Sonntag, 7. Oktober 2012

Von Patchworkfamilien und Stiefmüttern

Wer behauptet, dass Patchwork einfach wäre, der hat schlichtweg keine Ahnung. Oder lügt. Das Gerede von „Bonus“-Familie macht mich wütend. Das ist Schönfärberei. Und jeder, der mit dieser Situation Probleme hat, fühlt sich dadurch nur noch schlechter oder sogar als Versager.

Ich wollte diese Situation nie, da ich selber meine gesamte Kindheit unter einer ungerechten und mir gegenüber boshaften Stiefmutter gelitten habe. Von meinem Vater bekam ich keinerlei Unterstützung. Was das Ganze noch verschlimmerte war die Tatsache, dass diese Stiefmutter meine beiden Schwestern mochte. Und zuckersüß zu ihnen war. Nun hat sie mich nicht als aufmüpfigen Teenager übernommen. Vielmehr bin ich im zarten Alter von vier Jahren in ihr Leben getreten. Oder sie vielmehr in meins. Obwohl zart für mich der falsche Ausdruck war. Ich war wild, laut, ein wenig ungeschickt. Und nicht elfenhaft, wie Mädchen für meine Stiefmutter zu sein hatten.

Doch sie verteilte ihre Launen großzügig. Meine Freundinnen hatten Angst, mit zu meinem Vater zu kommen, da die Stimmung oft zum Schneiden war. Aber auch ihrem eigenen Sohn gegenüber – meinem Bruder – konnte sie außerordentlich harsch sein. Er tat mir als Kind leid. Ich liebte ihn über alles und hätte ihn gerne mit zu uns in unseren schon damals chaotischen, aber liebevollen Haushalt genommen.

Aus dieser Erfahrung heraus wollte ich nie, dass meine Kinder zu Scheidungswaisen werden. Weshalb ich siebeneinhalb Jahre in einer Beziehung ausharrte, die ich am besten nach anderthalb Jahren verlassen hätte. Und setzte sie dann doch dieser Situation aus. Und ein paar Jahre später trat der GAU ein – ich lernte meinen heutigen Mann kennen. Und wurde so plötzlich selber zur „Stiefmutter“ von zwei 11-jährigen Jungen. Auch noch Zwillinge, was die Sache nicht unbedingt vereinfachte.

Die ersten Jahre waren hart. Mein Mann vermisste seine Söhne, die in einer anderen Stadt leben, unglaublich. Und auch den Jungs fehlte die permanente Nähe und Verfügbarkeit ihres Vaters. Die drei hatten ein sehr enges Verhältnis zueinander, bevor die Ehe auseinanderbrach. Gerne wurde ich moralisch für alles verantwortlich gemacht. Dabei lernte ich meinen Mann erst ein halbes Jahr nach seiner Trennung kennen.

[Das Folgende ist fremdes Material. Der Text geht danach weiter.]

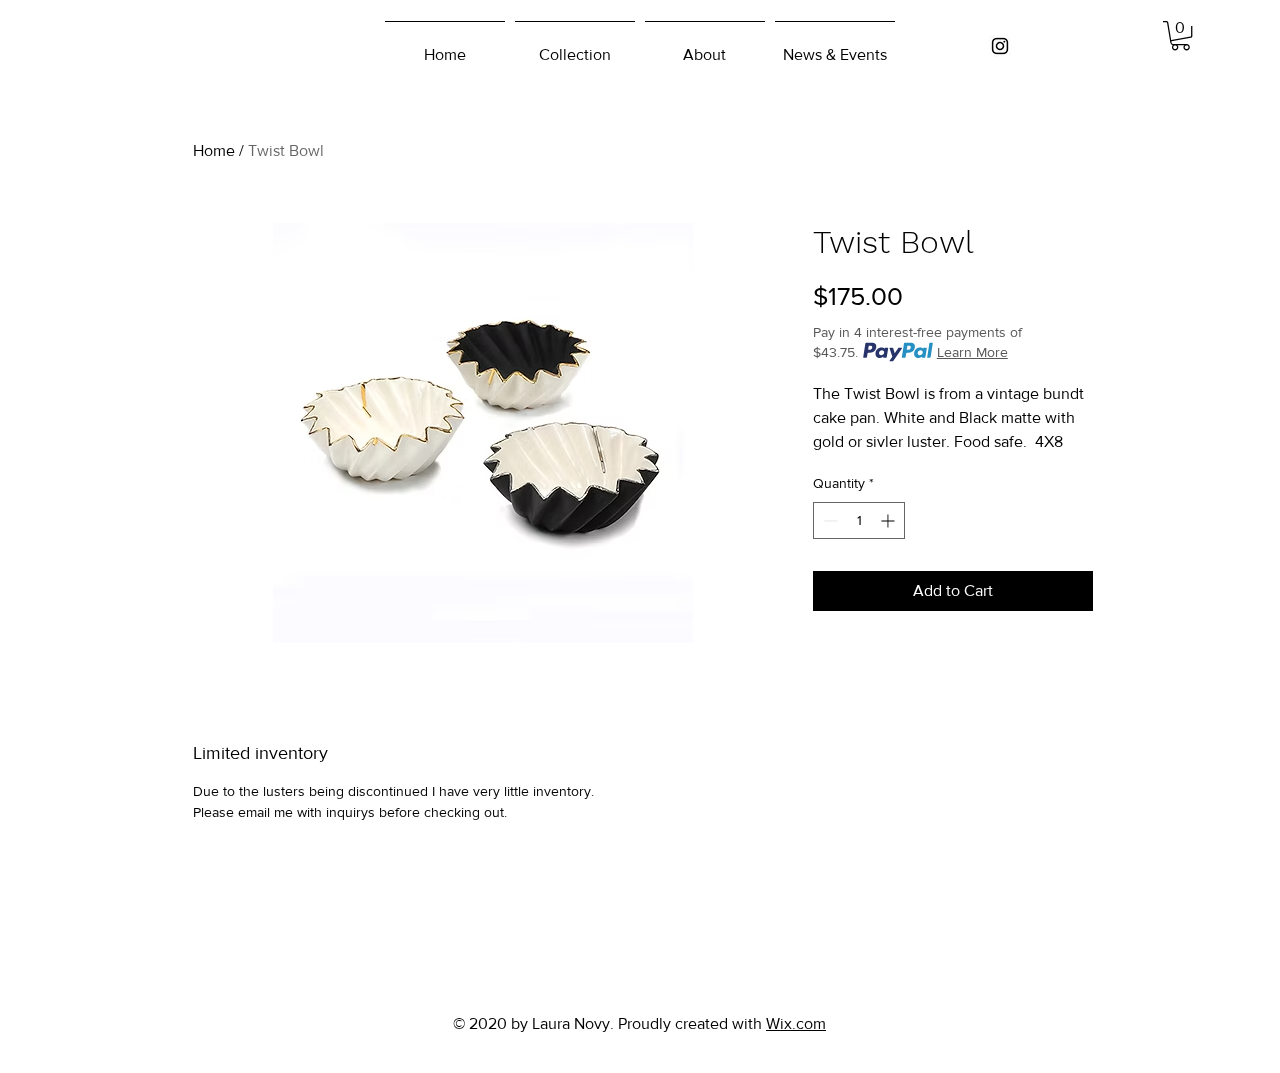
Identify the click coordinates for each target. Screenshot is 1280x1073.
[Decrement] (828, 520)
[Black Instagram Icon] (1000, 46)
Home (214, 150)
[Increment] (889, 520)
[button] (1180, 35)
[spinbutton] (859, 520)
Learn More (972, 352)
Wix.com (796, 1023)
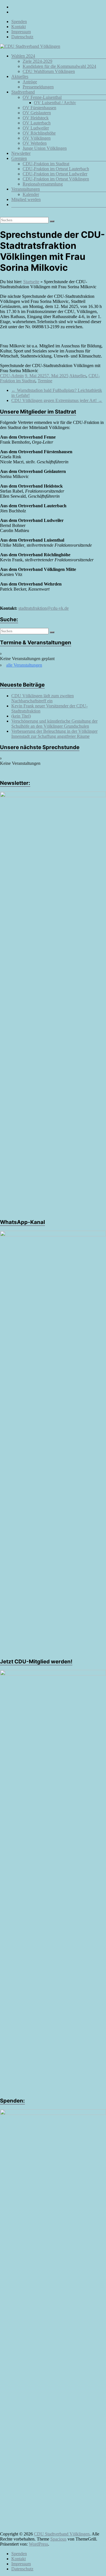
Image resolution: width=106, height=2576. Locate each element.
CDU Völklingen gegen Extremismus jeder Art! (56, 400)
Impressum (21, 31)
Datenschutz (22, 36)
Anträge (30, 81)
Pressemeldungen (38, 86)
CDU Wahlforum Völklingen (49, 71)
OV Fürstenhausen (39, 107)
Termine (45, 380)
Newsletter (21, 153)
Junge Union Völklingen (45, 148)
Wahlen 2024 (23, 55)
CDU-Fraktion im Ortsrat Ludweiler (55, 173)
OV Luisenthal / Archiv (55, 102)
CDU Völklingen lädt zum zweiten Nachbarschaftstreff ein (42, 698)
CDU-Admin (12, 375)
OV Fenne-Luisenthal (42, 97)
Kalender (31, 194)
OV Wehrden (35, 143)
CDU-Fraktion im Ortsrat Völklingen (56, 179)
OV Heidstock (36, 117)
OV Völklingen (37, 138)
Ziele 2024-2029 (37, 61)
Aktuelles (19, 76)
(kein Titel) (21, 716)
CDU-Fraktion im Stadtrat (46, 163)
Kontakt (18, 26)
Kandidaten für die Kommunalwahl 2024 (59, 66)
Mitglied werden (26, 199)
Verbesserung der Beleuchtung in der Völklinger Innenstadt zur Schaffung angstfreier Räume (54, 734)
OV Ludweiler (36, 128)
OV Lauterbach (37, 122)
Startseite (31, 281)
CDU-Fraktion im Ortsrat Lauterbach (56, 168)
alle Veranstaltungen (24, 665)
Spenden (19, 21)
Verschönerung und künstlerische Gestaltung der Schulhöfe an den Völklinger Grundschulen (54, 724)
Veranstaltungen (25, 189)
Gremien (19, 158)
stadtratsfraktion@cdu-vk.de (43, 608)
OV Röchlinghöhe (39, 133)
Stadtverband (23, 92)
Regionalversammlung (43, 184)
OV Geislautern (37, 112)
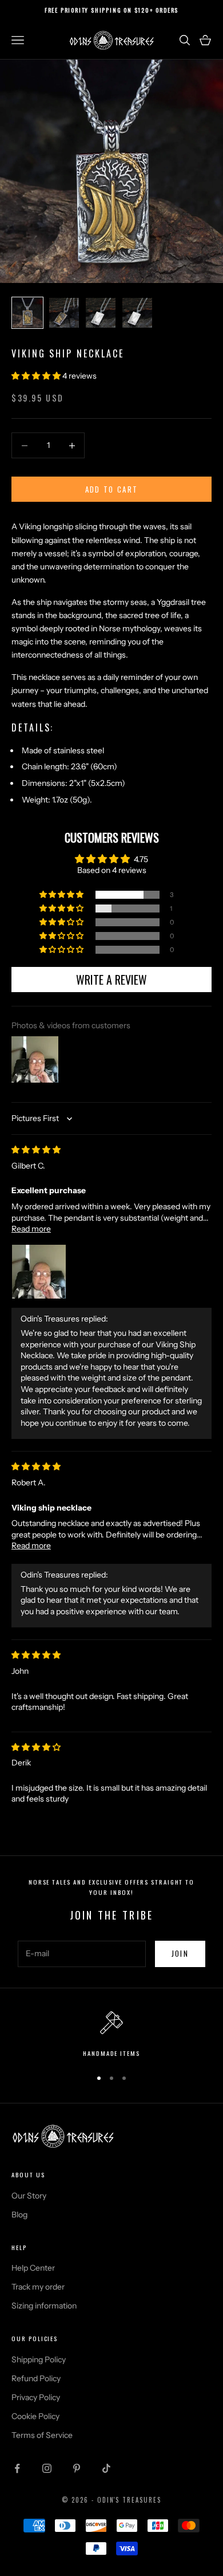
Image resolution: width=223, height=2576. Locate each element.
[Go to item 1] (27, 313)
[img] (36, 1150)
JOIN (180, 1953)
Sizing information (44, 2305)
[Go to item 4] (137, 313)
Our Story (28, 2195)
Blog (19, 2214)
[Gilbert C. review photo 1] (38, 1271)
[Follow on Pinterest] (76, 2468)
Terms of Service (42, 2435)
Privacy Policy (35, 2397)
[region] (111, 2034)
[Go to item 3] (101, 313)
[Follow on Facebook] (17, 2468)
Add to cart (111, 489)
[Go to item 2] (64, 313)
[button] (36, 376)
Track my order (38, 2287)
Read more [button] (31, 1229)
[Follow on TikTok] (106, 2468)
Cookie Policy (35, 2416)
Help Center (33, 2268)
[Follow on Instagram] (47, 2468)
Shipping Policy (38, 2359)
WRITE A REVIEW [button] (111, 979)
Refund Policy (36, 2378)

Eigentlich hatte ich mich auf eine große Famile gefreut. Wir hatten ein Haus mit genügend Platz für alle gefunden. Aber die Zwillinge wollten bei uns nicht ankommen. Mich lehnten sie ab. Wenn ich nur aus Gesprächen ausgeschlossen wurde, war das noch harmlos. Egal ob beim Essen oder sonstwo, es ging grundsätzlich um Handball oder Leute, die nur die drei kannten. Egal, wer noch mit am Tisch saß. Es konnte auch durchaus passieren, dass man mich mit Nichtachtung strafte. Und dann noch die permanenten Kontrollanrufe der Mutter. Obwohl mein Mann seine Söhne mit dem Auto abholte, klingelte das Telefon meist schon, bevor sie überhaupt durch die Haustür getreten waren.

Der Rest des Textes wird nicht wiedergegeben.